De todas as coisas bizarras que eu li nas mídias sociais do Brasil – intensamente diferentes do que percebi nos Estados Unidos – esta aqui está entre as mais incríveis:

“Não sou um especialista em Direito Penal americano, mas o tapa de Will Smith em Chris Rock me parece absolutamente lícito dentro do sistema jurídico brasileiro. Se ele seguisse golpeando, aí seria difícil defendê-lo, mas ele nem amassou o terno. Voltou pro seu lugar depois de dar o seu recado e se recompôs. Pode procurar em qualquer livro de Direito Penal como um exemplo clássico do que seria uma verdadeira legítima defesa da honra.”

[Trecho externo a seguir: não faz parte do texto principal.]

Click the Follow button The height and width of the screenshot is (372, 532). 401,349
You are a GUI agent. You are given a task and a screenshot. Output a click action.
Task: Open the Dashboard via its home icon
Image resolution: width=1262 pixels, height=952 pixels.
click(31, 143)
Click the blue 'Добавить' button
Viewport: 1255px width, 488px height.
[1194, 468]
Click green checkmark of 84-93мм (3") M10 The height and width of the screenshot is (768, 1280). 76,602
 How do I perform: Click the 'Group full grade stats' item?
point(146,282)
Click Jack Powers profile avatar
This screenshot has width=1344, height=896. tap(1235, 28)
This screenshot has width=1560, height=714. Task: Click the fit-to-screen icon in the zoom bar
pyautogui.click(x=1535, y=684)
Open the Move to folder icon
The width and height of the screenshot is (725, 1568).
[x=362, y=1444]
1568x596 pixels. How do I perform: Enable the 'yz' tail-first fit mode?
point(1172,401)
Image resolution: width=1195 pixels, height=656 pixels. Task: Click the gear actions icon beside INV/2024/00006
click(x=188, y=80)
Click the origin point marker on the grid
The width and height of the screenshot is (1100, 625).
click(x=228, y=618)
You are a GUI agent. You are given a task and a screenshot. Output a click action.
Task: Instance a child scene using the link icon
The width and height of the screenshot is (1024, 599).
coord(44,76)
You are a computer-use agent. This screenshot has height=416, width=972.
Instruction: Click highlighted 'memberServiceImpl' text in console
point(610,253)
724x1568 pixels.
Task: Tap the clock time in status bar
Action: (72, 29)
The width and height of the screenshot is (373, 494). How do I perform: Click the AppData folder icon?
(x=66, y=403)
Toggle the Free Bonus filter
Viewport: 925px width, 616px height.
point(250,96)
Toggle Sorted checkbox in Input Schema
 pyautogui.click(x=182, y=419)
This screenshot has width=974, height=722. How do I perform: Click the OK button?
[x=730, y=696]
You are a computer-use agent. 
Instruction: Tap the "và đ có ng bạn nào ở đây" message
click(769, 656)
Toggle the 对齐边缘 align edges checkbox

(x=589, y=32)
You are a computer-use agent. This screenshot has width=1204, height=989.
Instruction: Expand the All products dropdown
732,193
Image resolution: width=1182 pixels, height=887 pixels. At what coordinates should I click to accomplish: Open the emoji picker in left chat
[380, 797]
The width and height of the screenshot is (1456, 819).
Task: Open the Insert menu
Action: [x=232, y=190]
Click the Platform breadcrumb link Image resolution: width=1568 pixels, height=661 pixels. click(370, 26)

Não sei se o sujeito que escreveu esse texto (do qual retirei apenas esta parte final) é advogado – parece que é – mas é inacreditável que, para passar pano para uma agressão absurda e injustificável por causa de uma piada, as pessoas não tem sequer a vergonha de apelar para a famigerada “legítima defesa da honra”.

Curiosamente, essa interpretação (que tantos feminicídios manteve impunes no passado) só valeria para a honra de uma mulher que ficou careca, mas não para um homem feio, barrigudo, calvo ou velho sobre os quais se faz chacota desde quando os sumérios entraram em guerra em Lagash há dois milênios e meio, e muito menos para o pobre coitado que, movido por forte emoção, tomou a justiça nas mãos ao encontrar sua amada “nos braços de um outro qualquer”, como diria Lupicínio Rodrigues. Não, nesse caso a “defesa da honra” não vale – é preciso ter nervos de aço – mas continua podendo ser usada para pessoas milionárias e glamorosas que tiveram o infortúnio de perder boa parte do cabelo.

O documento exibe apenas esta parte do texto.